Copy the lines of the items below verbatim, starting at the line containing "Click the 4051 price axis label" and ending after the line containing "pyautogui.click(x=160, y=437)".

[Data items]
* * *

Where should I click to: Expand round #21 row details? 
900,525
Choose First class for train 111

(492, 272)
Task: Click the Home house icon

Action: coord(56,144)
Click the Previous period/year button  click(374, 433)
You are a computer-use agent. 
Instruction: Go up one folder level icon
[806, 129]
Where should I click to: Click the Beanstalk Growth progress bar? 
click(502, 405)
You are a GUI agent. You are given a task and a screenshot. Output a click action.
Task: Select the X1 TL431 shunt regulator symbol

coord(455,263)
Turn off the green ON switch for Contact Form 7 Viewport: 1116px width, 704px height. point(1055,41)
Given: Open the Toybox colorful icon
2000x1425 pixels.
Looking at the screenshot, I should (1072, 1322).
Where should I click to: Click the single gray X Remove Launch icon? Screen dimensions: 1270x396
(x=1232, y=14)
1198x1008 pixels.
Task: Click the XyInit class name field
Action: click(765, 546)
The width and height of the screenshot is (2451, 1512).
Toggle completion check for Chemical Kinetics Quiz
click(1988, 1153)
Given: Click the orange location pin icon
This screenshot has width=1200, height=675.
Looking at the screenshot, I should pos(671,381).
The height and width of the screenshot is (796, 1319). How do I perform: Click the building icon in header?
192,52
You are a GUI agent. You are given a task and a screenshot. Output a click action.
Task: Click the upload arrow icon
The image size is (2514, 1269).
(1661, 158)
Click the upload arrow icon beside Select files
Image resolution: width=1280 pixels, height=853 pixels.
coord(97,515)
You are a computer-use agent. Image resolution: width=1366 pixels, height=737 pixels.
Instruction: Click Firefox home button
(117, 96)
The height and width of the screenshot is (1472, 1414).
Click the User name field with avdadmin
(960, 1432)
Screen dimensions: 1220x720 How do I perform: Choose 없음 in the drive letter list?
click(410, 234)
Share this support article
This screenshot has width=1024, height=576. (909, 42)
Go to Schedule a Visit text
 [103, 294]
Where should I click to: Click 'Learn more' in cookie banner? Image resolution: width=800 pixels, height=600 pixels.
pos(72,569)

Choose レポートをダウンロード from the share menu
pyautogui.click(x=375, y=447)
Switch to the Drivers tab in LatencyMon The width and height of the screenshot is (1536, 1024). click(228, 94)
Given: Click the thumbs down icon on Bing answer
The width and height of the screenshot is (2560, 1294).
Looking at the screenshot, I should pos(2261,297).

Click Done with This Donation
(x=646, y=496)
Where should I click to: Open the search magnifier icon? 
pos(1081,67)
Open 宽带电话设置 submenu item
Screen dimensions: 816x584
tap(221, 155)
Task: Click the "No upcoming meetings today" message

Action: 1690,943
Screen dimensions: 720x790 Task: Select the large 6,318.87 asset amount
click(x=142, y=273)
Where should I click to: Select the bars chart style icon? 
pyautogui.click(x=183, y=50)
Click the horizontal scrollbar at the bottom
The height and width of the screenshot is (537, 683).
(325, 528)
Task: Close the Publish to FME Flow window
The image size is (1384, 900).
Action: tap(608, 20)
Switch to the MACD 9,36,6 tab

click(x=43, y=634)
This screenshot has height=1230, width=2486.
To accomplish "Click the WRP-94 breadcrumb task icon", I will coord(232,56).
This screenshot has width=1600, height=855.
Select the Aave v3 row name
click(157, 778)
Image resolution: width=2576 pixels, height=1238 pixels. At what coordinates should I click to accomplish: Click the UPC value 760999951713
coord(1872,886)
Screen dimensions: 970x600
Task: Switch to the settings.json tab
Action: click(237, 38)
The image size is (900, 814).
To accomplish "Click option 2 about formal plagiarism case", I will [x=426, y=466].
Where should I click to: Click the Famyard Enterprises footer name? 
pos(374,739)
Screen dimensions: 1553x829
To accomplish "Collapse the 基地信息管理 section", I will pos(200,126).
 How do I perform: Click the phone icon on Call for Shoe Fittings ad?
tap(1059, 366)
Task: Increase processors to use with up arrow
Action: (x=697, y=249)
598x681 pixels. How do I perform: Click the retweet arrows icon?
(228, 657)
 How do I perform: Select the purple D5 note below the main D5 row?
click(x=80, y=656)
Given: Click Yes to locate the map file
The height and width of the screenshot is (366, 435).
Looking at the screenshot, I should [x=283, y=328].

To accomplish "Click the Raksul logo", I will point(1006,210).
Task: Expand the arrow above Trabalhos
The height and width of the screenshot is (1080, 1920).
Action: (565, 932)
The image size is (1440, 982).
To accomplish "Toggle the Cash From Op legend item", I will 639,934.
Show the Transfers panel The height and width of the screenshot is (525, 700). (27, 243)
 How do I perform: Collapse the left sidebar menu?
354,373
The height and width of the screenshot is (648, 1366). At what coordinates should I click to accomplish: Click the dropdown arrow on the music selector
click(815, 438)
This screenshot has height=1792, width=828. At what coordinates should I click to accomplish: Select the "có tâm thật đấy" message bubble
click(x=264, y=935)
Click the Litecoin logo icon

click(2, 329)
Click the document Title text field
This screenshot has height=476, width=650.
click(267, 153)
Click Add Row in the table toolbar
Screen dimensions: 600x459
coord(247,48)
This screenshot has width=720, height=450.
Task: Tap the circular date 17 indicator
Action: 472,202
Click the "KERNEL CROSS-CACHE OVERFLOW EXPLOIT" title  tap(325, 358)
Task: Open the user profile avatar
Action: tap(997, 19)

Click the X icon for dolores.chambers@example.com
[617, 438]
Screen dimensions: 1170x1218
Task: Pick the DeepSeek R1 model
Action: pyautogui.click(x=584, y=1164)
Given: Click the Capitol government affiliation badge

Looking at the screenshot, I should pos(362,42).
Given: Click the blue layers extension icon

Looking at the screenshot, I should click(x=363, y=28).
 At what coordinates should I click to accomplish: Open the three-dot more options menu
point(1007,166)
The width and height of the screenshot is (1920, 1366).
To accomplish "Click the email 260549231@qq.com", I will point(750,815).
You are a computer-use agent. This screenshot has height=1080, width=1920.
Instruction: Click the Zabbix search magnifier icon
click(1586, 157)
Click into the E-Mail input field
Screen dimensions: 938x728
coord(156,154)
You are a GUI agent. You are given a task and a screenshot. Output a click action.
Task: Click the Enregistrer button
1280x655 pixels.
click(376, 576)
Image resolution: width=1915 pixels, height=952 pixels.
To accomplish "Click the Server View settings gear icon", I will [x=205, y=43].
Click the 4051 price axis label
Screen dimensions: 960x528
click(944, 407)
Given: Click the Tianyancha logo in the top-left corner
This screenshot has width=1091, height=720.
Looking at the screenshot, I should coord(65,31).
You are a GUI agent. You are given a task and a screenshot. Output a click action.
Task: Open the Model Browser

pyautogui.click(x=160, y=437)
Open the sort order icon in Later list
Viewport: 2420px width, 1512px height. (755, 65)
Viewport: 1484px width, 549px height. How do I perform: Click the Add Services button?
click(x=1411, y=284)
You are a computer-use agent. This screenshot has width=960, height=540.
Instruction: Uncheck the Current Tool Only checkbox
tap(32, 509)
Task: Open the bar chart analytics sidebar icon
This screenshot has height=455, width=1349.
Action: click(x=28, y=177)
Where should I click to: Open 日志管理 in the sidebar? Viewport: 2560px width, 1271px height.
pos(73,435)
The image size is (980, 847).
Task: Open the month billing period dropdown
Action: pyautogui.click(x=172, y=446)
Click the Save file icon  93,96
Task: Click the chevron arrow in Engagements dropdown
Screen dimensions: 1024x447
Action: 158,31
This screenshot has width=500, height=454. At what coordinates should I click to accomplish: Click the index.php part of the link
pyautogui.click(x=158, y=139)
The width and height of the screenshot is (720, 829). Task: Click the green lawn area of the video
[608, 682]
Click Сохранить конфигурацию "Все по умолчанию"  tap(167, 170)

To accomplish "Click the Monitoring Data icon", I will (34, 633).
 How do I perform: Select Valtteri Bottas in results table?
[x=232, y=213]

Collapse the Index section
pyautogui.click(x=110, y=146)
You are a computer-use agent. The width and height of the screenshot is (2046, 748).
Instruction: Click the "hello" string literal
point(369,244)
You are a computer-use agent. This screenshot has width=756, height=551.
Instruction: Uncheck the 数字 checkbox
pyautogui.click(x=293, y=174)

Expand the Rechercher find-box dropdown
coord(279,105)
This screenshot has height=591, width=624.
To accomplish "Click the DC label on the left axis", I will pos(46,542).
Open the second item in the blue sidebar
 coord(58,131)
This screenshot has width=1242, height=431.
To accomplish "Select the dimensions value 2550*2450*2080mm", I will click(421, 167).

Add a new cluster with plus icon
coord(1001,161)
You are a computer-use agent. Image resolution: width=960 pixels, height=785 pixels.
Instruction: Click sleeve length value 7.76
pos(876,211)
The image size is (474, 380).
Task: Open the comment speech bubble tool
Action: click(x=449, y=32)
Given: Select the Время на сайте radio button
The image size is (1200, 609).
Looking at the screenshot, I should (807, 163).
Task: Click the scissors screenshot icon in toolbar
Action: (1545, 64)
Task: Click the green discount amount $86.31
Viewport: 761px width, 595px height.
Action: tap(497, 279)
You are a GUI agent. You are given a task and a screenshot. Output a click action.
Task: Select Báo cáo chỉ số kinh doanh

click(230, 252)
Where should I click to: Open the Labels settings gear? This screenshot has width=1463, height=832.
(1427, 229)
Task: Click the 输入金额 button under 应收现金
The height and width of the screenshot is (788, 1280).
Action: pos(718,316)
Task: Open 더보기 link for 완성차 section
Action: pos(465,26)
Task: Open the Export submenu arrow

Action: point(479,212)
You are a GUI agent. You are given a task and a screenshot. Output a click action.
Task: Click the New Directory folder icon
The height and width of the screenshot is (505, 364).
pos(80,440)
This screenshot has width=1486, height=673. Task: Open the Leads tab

* * *

Solution to this problem:
Click the 4051 price axis label
Screen dimensions: 960x528
click(944, 407)
Given: Click the Tianyancha logo in the top-left corner
This screenshot has width=1091, height=720.
Looking at the screenshot, I should coord(65,31).
You are a GUI agent. You are given a task and a screenshot. Output a click action.
Task: Open the Model Browser

pyautogui.click(x=160, y=437)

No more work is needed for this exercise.